The recent suicides of Kate Spade and Anthony Bourdain got me thinking about my attempt fifteen years ago and the struggles I still face.
People who don’t know me well don’t see the real me—the reeling me. Although I’m not actively suicidal, I must fight every day passive thoughts about wishing to die. Some days I’m so depressed I have to force myself to take a shower. Being with people hurts. I tell myself that life is meaningless and I’ll always be miserable, unable to work full-time.
Someone I hadn’t seen in years asked me recently if I ever thought about becoming a teacher. I’m well-spoken, she said, and full of interesting ideas. I told her she caught me on a good day.
“Check with me tomorrow morning,” I said. “You’ll see I’m a different person.”
Of course I’ve thought about becoming a teacher, but becoming a teacher feels impossible. I’m not confident enough to stand in front of a classroom. I’m not brave enough to make mistakes—mistakes I might learn from. I don’t believe in myself.
People of faith often talk about doing God’s work. They’re called to fulfill a higher purpose beyond themselves. I worry that my calling never came and never will. All I hear is my own voice, putting me down, on an endless loop.
There is a counter-argument. My writing—regardless of my mood—is a spiritual endeavor and writing about depression and suicide might save lives, including my own.

Entries supplied
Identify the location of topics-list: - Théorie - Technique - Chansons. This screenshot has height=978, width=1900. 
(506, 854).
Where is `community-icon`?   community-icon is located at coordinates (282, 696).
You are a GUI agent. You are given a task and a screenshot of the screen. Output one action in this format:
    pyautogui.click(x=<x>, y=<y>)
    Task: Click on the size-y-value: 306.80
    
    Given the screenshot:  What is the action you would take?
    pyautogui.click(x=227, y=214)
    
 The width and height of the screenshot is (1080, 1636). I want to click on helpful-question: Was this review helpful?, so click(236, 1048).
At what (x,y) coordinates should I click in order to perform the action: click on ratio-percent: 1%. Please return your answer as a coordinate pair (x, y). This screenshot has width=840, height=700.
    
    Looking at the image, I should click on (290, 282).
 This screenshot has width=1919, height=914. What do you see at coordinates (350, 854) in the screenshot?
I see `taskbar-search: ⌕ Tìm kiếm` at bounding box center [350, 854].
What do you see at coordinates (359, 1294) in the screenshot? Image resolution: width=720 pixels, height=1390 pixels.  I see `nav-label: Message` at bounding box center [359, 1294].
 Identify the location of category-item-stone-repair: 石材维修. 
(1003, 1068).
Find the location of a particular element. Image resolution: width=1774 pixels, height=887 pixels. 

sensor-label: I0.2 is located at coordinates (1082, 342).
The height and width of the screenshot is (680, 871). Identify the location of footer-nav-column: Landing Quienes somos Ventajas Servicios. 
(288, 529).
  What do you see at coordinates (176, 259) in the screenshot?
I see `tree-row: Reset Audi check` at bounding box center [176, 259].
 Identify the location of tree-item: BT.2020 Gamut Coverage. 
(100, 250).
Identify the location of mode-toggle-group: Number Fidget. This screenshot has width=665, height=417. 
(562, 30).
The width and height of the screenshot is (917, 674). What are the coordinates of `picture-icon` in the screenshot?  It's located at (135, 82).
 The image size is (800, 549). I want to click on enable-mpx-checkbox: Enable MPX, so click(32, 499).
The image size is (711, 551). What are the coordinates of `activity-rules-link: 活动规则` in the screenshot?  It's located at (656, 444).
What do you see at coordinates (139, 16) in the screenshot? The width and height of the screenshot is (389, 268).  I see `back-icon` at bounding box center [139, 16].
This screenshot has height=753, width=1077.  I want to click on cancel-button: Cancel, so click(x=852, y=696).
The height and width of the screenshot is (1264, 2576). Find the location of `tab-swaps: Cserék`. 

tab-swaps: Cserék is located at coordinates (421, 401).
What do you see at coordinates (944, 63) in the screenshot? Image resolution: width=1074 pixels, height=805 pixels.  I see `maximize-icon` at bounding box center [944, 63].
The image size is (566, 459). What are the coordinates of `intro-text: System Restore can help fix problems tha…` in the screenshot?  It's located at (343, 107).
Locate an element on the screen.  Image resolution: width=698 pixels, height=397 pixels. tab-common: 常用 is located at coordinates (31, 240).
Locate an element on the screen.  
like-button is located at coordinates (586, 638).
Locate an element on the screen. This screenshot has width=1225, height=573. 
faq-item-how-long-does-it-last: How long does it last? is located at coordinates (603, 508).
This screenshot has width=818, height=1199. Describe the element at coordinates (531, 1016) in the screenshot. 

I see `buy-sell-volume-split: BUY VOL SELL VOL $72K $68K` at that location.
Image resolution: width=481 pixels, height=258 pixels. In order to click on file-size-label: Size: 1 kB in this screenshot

Task directions
Copy the passage about depression word for word, between "People of faith" and "including my own.", inclusive.

The completed task
People of faith often talk about doing God’s work. They’re called to fulfill a higher purpose beyond themselves. I worry that my calling never came and never will. All I hear is my own voice, putting me down, on an endless loop.
There is a counter-argument. My writing—regardless of my mood—is a spiritual endeavor and writing about depression and suicide might save lives, including my own.